- Born: Elizabeth Marie Van Hoesen 1926 Boise, Idaho, U.S.
- Died: November 26, 2010 (aged 83–84) San Francisco, California, U.S.
- Education: Stanford University, Ecole des Beaux Arts de Fontainbleau, Académie Julian, Académie de la Grande Chaumière, California School of Fine Arts
- Known for: Printmaking, drawing, painting
- Spouse: Mark Adams

= Beth Van Hoesen =

American visual artist (1926–2010)

Chow by Beth Van Hoesen, 1985, drypoint hand colored with watercolor, Honolulu Museum of Art

Beth Van Hoesen (1926 – November 26, 2010), sometimes known as Beth Van Hoesen Adams, was an American artist who was best known for her prints and drawings of animals and botanical subjects.

==Biography==
Elizabeth "Beth" Marie Van Hoesen was born in Boise, Idaho, the daughter of Enderse Van Hoesen and Freda Van Hoesen. She earned a B.A. degree from Stanford University in 1948. After graduation, she continued her studies in France at the Ecole des Beaux Arts de Fontainbleau (1948), the Académie Julian (1948 to 1950), and the Académie de la Grande Chaumière (1948 to 1950). In 1951, she enrolled in the California School of Fine Arts, where she studied under the painters David Park and Clyfford Still.
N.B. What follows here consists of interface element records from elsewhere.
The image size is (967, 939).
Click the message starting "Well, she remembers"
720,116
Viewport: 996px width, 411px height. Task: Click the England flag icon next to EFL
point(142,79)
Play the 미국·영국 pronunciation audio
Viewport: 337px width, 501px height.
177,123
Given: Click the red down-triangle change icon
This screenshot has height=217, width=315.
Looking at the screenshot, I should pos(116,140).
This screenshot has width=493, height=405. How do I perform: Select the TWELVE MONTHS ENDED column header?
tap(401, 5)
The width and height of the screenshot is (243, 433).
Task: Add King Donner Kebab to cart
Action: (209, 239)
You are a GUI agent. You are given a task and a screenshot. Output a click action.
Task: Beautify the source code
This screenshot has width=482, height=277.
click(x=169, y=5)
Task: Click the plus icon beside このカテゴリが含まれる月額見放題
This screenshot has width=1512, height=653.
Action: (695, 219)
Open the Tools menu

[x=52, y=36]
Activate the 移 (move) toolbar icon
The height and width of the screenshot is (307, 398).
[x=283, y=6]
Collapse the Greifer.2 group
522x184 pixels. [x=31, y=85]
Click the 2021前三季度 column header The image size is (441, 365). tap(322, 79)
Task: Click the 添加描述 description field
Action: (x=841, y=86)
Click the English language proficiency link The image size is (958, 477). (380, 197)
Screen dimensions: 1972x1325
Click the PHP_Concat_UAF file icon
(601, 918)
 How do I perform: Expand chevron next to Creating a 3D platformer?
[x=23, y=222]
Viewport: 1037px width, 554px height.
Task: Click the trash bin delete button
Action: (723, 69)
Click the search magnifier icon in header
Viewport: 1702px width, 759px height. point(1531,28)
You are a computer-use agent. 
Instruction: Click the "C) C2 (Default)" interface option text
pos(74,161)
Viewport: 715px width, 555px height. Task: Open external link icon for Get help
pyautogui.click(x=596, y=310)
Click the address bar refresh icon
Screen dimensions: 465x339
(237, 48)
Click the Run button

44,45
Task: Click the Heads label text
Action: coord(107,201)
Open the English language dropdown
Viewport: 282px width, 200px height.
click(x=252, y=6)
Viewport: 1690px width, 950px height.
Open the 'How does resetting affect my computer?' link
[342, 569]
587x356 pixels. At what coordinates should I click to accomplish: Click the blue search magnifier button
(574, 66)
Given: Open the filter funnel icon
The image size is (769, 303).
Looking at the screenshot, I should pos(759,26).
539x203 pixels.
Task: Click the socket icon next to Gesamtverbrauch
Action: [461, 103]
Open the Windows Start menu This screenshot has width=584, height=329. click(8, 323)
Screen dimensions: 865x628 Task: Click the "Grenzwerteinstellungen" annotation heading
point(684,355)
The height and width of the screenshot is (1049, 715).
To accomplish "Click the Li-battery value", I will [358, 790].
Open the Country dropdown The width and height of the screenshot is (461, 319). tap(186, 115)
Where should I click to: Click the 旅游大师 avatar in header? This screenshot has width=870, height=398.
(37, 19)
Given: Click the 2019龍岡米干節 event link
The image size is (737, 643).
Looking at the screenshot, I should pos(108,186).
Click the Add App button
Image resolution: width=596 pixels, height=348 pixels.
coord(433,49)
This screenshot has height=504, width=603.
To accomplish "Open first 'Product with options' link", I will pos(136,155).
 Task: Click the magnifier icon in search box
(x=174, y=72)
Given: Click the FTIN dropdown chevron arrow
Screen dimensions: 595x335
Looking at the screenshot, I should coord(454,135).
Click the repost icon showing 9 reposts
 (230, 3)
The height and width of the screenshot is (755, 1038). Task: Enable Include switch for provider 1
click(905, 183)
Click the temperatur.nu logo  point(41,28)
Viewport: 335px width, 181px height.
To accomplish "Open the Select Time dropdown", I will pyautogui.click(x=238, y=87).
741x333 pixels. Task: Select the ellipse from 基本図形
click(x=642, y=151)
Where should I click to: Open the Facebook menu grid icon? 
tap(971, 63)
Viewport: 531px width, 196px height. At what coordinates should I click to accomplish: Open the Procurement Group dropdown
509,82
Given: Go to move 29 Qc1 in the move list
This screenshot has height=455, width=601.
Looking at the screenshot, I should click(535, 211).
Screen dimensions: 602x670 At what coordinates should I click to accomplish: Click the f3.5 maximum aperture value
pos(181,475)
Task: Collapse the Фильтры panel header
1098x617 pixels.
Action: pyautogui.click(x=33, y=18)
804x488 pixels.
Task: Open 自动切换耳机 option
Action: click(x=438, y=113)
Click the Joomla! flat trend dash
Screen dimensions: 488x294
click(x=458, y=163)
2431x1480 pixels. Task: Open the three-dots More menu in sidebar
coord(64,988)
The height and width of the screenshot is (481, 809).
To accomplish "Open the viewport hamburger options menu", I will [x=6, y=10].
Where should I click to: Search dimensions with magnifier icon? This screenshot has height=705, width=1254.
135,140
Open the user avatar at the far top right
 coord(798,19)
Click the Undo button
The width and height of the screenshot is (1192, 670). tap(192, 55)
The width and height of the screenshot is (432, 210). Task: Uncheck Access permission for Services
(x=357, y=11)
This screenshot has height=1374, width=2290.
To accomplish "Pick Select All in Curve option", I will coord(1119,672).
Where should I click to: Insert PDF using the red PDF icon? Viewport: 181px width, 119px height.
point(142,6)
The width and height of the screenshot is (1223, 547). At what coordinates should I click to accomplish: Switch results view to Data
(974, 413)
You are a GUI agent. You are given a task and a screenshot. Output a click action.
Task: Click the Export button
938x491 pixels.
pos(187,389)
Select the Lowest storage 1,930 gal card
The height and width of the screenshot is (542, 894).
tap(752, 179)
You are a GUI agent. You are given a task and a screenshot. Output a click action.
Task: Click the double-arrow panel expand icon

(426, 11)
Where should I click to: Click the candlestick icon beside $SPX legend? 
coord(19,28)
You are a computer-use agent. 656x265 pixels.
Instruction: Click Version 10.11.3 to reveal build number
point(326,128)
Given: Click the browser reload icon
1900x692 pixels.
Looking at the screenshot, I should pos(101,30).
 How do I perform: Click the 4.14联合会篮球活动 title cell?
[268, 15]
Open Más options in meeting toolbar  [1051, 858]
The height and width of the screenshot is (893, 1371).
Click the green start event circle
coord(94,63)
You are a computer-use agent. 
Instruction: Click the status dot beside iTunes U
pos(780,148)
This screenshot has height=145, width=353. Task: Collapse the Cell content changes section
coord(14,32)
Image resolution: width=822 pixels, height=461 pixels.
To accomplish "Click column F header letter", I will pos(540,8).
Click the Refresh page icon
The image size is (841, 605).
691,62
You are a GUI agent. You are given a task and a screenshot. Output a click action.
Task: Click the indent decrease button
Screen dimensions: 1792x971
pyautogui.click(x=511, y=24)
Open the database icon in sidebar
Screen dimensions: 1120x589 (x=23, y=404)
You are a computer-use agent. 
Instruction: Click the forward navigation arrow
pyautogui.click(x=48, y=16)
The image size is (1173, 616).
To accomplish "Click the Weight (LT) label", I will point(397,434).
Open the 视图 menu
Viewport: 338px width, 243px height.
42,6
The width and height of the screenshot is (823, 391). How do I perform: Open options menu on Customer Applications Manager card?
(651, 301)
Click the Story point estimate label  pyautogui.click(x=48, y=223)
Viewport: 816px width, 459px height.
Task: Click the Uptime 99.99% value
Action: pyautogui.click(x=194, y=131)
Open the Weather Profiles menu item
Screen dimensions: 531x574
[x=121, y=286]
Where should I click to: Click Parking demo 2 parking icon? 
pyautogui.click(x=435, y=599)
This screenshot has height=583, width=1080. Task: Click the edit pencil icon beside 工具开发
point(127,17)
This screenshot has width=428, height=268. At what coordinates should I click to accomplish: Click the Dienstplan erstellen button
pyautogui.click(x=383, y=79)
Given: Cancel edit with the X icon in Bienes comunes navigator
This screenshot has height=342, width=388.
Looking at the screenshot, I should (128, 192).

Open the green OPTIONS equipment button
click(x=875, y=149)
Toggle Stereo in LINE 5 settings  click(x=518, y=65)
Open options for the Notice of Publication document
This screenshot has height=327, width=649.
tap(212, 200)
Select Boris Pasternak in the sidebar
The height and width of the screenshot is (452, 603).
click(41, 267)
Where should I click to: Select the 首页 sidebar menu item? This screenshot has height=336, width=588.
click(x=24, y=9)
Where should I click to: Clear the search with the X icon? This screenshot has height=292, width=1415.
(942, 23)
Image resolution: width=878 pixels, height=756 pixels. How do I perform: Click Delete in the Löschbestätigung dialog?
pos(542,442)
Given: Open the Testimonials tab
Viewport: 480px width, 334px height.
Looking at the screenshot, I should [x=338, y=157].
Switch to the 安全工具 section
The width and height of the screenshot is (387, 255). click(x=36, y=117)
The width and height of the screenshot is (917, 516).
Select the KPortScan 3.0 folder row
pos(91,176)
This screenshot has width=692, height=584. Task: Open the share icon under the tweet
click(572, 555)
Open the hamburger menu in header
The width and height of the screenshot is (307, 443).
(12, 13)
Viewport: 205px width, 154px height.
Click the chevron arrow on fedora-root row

Although Van Hoesen is best known for her animal portraits, her other subjects ranged from people to landscapes, still lives, and botanical subjects. She worked mainly in print media, especially etching, using drawings extensively for preparatory work. Her style is lively and playful, with attention to the telling detail. In the 1970s, she was diagnosed with depression; it severely affected her ability to draw for a time, and she began to keep a diary, which was published in 1975.

During her lifetime she exhibited at museums and galleries across the United States. In the early 1980s, a traveling exhibition of her work was organized by the Art Museum Association; it toured the United States for three years. Another touring exhibition took place the year of her death. Her work won a number of awards, including a 1981 Award of Honor in Graphics from the San Francisco Arts Commission, and a 1993 Distinguished Artist Award from the California Society of Printmakers.

Public collections holding her work include the New York Museum of Modern Art, the Art Institute of Chicago, the Brooklyn Museum, the Butler Institute of American Art, the Cincinnati Art Museum, the El Paso Museum of Art, the Fine Arts Museums of San Francisco, the Weisman Art Museum, Honolulu Museum of Art, the Oakland Museum of California, the Nelson-Atkins Museum of Art, the Muscatine Art Center in Muscatine, Iowa, and the Victoria and Albert Museum in London.

The artist's print archive was given to the Portland Art Museum.

A catalogue raisonné of her work was issued in 2011.

==Personal life==
In 1953, she married fellow artist Mark Adams. At their home in San Francisco's Castro neighborhood, where she lived for nearly 50 years, Van Hoesen and Adams hosted a weekly drawing group attended by artists such as Wayne Thiebaud and Theophilus Brown.